After Peter and the other disciples ate the breakfast Jesus prepared for them, Peter experienced
the restoration that comes because of Jesus’ resurrection.
the freedom that comes because of Jesus’ redemption.
the rehabilitation that comes because of Jesus’ restoration.
The man who’d walked with Jesus, talked with Jesus and learned from Jesus was about to become the leader of the soon-to-be-formed movement, which would be called Christianity,
a movement that would change the world.
a movement that would demand a high price.
a movement that has remained real and relevant for over 2000 years.
On Tuesday, September 27, 2016, I walked in contemplation on the beach of Tabgha. I considered my own shame and the times when I have so miserably missed the mark. But, as I walked, I remembered.

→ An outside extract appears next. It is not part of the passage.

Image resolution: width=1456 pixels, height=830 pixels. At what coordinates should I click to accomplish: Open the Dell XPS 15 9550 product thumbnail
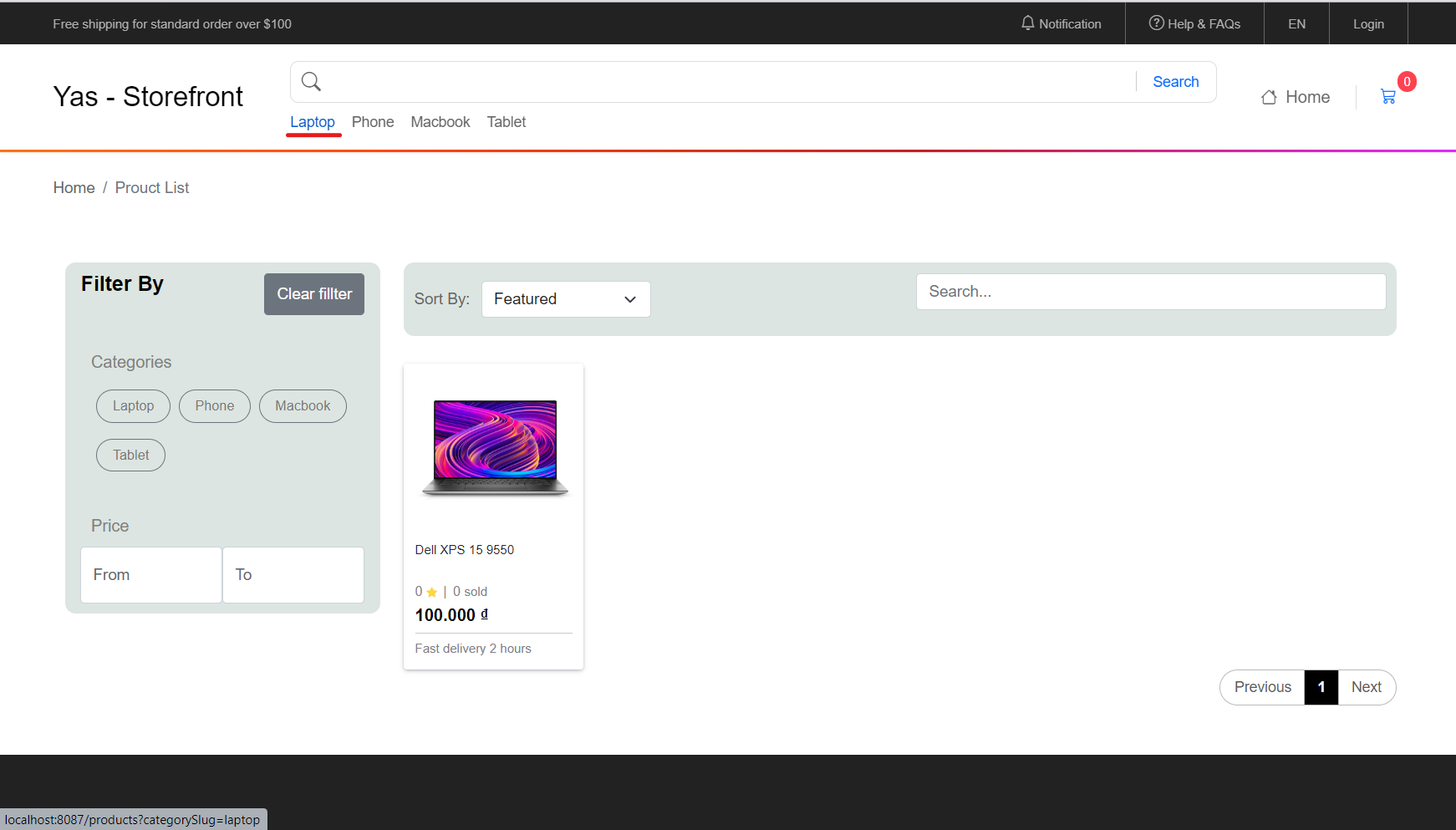(x=493, y=446)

The resurrection of Jesus assures me the price was paid for my failures—or the failures of others—that have caused me shame.
When I’m willing to acknowledge my mistakes and missteps and then ask for and accept Divine forgiveness, the redemption of Jesus assures my freedom.
Because God is always for me, doesn’t hold a grudge against me nor keep record of my forgiven wrongs, the same restoration Jesus gave Peter is mine. I can journey through life with security and significance.
This beautiful bird seemed to mirror my contemplative mood on Tabgha.
Peter never forgot the powerful lessons he learned on the beach of Tabgha, and I too shall never forget!
I hope sincerely the truths I was reminded of will speak in some way to you. It would be nice if we could meet today and visit on some nice warm beach. (I’m becoming tired quickly of our freezing winter weather in Coeur d’Alene.) Since that’s not likely,
I pray each of us will feel the warmth of God’s love today….
This Catholic church is located on the beach of Tabgha.
This big tray of “Peter” fish, a type of tilapia found in the Sea of Galilee, was our lunchtime fare at a restaurant located near the Sea. I prefer a nicely boned filet of salmon, but won’t forget this culturally-relevant meal.